T – É uma liga competitiva, jogámos contra atletas experientes, somos obrigados a mudar o nosso estilo. Há equipas que se fecham muito e são agressivas, há equipas que são muito fortes e que nos encostam atrás e nos obrigam a defender. As equipas B foram das melhores coisas que aconteceram ao futebol português nos últimos anos. Gosto de refletir sobre o futebol. É a minha vida, tenho o privilégio de ser pago para ser futebolista e no futuro não sei se serei treinador ou se os meus filhos vão jogar. Quero sempre o melhor para o nosso futebol e gosto de perceber o que se passa.

MF – Em Portugal ainda há problemas com salários em atraso. Nos Emirados como são as coisas?

T – Na minha equipa é tudo exemplar. Fala-se que uma ou outra equipa terá algum atraso. Não sei se por falta de dinheiro ou se por problemas pontuais. Mas o quadro geral é muito positivo.

MF – Ainda fez dois jogos pela equipa principal do FC Porto. Ambas contra o Olhanense.
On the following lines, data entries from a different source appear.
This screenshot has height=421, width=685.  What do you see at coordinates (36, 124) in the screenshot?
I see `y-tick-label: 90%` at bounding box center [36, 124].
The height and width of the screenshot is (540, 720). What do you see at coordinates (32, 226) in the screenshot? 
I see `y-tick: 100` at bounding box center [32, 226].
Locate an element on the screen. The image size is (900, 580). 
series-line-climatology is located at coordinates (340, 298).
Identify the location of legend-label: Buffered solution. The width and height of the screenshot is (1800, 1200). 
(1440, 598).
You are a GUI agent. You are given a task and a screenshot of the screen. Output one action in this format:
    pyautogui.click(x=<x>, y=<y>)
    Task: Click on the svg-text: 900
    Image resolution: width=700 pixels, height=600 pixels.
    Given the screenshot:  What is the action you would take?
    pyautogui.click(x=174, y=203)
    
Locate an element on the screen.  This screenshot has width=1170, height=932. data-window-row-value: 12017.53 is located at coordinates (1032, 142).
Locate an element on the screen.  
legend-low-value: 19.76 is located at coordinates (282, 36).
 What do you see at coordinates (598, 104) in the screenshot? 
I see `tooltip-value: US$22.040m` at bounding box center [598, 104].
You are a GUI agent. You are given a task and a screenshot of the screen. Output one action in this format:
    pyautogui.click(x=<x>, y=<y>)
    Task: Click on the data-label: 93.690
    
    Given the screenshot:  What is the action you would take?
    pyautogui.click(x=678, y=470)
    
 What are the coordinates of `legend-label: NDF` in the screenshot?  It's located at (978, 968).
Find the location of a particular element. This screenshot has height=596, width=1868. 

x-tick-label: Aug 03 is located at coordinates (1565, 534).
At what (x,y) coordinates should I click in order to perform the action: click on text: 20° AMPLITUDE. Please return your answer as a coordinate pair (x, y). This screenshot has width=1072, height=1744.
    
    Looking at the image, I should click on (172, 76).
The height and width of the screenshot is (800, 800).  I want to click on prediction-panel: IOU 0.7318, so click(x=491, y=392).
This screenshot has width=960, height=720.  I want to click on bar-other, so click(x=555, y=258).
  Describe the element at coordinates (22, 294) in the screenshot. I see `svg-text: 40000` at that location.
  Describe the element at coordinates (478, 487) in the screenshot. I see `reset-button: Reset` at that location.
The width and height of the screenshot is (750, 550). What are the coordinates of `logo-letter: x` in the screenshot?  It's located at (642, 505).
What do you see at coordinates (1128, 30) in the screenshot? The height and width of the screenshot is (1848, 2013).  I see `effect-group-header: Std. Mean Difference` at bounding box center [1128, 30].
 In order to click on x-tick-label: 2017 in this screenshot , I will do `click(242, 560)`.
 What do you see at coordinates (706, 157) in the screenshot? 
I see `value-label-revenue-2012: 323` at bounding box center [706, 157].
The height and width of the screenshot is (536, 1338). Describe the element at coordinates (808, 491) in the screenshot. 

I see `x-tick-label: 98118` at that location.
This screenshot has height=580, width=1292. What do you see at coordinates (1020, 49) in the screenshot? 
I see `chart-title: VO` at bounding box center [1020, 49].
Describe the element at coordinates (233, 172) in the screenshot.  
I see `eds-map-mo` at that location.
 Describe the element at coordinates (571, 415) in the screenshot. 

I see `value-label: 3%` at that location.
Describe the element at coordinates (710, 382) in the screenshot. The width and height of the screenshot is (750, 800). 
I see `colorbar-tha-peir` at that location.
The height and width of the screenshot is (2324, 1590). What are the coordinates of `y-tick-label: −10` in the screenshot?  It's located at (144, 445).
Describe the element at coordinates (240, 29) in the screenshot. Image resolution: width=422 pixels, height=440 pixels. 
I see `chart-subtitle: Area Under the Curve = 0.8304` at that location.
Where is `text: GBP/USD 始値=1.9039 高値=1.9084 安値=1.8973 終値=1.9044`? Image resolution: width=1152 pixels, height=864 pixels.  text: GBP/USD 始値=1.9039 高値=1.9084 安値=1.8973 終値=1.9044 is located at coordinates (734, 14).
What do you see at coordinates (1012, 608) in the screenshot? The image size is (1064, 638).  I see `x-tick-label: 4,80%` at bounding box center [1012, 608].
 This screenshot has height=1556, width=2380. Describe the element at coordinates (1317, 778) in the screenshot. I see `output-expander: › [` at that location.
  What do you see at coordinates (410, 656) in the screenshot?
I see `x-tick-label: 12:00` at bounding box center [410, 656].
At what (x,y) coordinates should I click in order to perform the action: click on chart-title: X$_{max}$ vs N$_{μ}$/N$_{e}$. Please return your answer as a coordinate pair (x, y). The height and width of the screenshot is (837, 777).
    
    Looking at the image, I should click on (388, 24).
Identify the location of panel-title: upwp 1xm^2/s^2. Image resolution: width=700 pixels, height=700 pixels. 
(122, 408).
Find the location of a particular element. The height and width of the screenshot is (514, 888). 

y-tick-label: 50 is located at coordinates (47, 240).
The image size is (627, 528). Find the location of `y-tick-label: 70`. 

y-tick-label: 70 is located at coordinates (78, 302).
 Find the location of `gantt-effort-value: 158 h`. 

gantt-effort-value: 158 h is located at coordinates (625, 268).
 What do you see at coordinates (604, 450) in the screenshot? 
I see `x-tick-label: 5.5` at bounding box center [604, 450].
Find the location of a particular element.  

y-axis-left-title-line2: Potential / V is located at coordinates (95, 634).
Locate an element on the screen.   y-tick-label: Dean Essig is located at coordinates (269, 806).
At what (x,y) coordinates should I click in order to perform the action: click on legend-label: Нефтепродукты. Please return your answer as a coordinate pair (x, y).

T – São memórias muito especiais. A primeira vez que entrei no Dragão… vai ficar para sempre. Eu já tinha sido convocado quatro vezes pelo mister Vítor Pereira. Estive no banco na Luz, por exemplo, num empate 2-2. E depois até estava à espera de entrar em Guimarães (risos). Estávamos a ganhar 4-0 e pensei que ia entrar. Podia ter a minha chance, mas depois entrei em casa contra o Olhanense. E há coisas engraçadas. Eu estava a aquecer, há um penálti para nós e o mister Vítor Pereira chama-me para eu entrar. Estou a trocar de camisola e o Jackson falha o penálti. Mas o mister manteve a alteração e eu entrei na mesma. Empatámos 1-1. A camisola desse primeiro jogo (temos direito a duas, na verdade) foram bem entregues: uma para a minha família e uma para o Paulinho Santos. O Vitor foi importante e deu-me a oportunidade de treinar muitas vezes com a equipa A. Um plantel de luxo. Estar envolvido com essa equipa é inesquecível. É mais fácil jogar com tanta qualidade à volta. Temos de decidir depressa. O passe entra sempre, eles são mesmo muito bons. Gostava de ter tido mais preponderância no FC Porto, mas só posso agradecer as oportunidades.

MF – Nunca integrou oficialmente, digamos assim, o plantel do FC Porto desde o início?

T – No segundo ano do Vítor [2012/13] ia fazer a pré-época, cheguei a falar com o mister sobre isso. Por acaso fui jogar o Europeu de sub19 e tive de começar mais tarde. Por isso entrei novamente na equipa B. Isso atrasou o meu processo na equipa A, mas mesmo mais tarde ele voltou a chamar-me. Fui dos primeiros da equipa B a ser lançado na equipa do FC Porto.

MF – Ainda fez um jogo a titular com o Luís Castro, em Olhão.

T – O Paulo Fonseca saiu, o Luís Castro foi promovido e acho que o mister me chamou como forma de reconhecimento pelo trabalho na equipa B. Agradeço-lhe isso também. Nesse ano pensei que ia mesmo entrar no plantel da equipa A – já tinha dois anos de muitos jogos na equipa B e uma presença quase constante nos treinos da equipa A -, mas acabei por ser emprestado ao Estoril, envolvido na transferência do Evandro. Nesse ano, em 2014, pensei que o passo lógico era ser promovido, mas saí para um clube da I Liga e fui feliz. Se o Vítor Pereira tivesse continuado, se calhar as coisas eram diferentes, mas veio um novo treinador [Julen Lopetegui] com ideias diferentes, o que é normal.

MF – E fez um golo ao FC Porto de penálti. Um momento que acabou por ser polémico e que originou até alguma discussão na entrada dos balneários.

T – Empatámos 2-2, o Óliver marcou já depois dos 90. O meu golo já foi perto do fim. Eu estava emprestado, marquei ao FC Porto, depois houve alguma história no fim, e é um jogo marcante na minha carreira por tudo isso.